Lawrence, Kansas, home to the University of Kansas, introduced FPCs to the state back in 2008. The college town has the oldest farmers market in the state and a 40-year old food co-op. The largely rural county embraced FPCs as a way to build up local agriculture-based businesses, such as agri-tourism. Economic development became the focus of the FPC and keeping food dollars in the county was the goal, says Helen Schnoes, food systems coordinator for Lawrence and Douglas County.
“Local food policy councils are meeting immediate needs to improve access to healthy food.”
Communicating with the public has been vital in creating the county’s first holistic food system plan, which was adopted last summer. “It legitimized our work,” says Schnoes. “Gave us a backbone for future decision making on food.” While it hasn’t quite put healthy, local food on par with clean drinking water, it’s a step in that direction. Her next project: generate public support to establish a permanent location for the 41-year-old Lawrence Farmers’ Market downtown.

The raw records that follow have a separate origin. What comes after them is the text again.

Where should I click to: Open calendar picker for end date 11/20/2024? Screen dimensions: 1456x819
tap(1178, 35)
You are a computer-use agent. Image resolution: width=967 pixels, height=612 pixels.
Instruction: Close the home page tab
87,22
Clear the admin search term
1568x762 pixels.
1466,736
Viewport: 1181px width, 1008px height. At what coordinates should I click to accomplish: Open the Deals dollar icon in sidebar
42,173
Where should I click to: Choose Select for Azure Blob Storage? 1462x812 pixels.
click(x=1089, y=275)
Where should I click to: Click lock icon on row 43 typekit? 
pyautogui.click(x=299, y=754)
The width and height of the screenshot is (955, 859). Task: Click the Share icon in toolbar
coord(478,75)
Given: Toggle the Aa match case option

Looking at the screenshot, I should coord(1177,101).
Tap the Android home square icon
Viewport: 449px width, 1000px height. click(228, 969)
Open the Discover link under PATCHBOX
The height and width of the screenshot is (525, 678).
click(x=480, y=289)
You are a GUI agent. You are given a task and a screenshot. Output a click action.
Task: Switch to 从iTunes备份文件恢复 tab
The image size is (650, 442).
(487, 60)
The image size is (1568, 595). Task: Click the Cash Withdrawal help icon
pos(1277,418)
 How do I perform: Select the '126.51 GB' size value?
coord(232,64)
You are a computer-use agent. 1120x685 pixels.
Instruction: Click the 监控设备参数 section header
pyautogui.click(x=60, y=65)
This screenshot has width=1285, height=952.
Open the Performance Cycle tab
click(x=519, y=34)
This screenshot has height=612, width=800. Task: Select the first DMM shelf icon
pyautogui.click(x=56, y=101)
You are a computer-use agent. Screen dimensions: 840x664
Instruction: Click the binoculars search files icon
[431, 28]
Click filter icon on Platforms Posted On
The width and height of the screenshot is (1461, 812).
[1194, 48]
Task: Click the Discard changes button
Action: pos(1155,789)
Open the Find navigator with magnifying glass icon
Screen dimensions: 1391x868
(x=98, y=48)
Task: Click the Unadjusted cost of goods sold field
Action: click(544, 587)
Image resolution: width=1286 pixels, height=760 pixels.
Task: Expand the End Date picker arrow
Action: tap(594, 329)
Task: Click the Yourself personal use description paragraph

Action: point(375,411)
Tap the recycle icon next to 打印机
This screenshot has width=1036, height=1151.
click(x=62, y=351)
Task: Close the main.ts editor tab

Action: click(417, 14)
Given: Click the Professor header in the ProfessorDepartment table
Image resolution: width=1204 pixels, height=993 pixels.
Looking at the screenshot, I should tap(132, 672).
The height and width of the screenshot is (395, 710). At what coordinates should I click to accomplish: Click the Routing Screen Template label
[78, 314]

These are modest goals, to be sure. It might take years to get everyone in the Lawrence food community to buy into even such obvious food system improvements. But once they do, Schnoes says, the programs will stick. Counted among thousands of food system improvements in cities and towns across the country, the potential power of food policy councils seems obvious.
Slow and cumbersome, this is not the food revolution Pollan and other leading food activists advocate. But in the absence of a national food agenda, local food policy councils are meeting immediate needs to improve access to healthy food. They might just build an army of dedicated folks who believe they have a right to healthy food and know how to fight for that right and make those changes stick.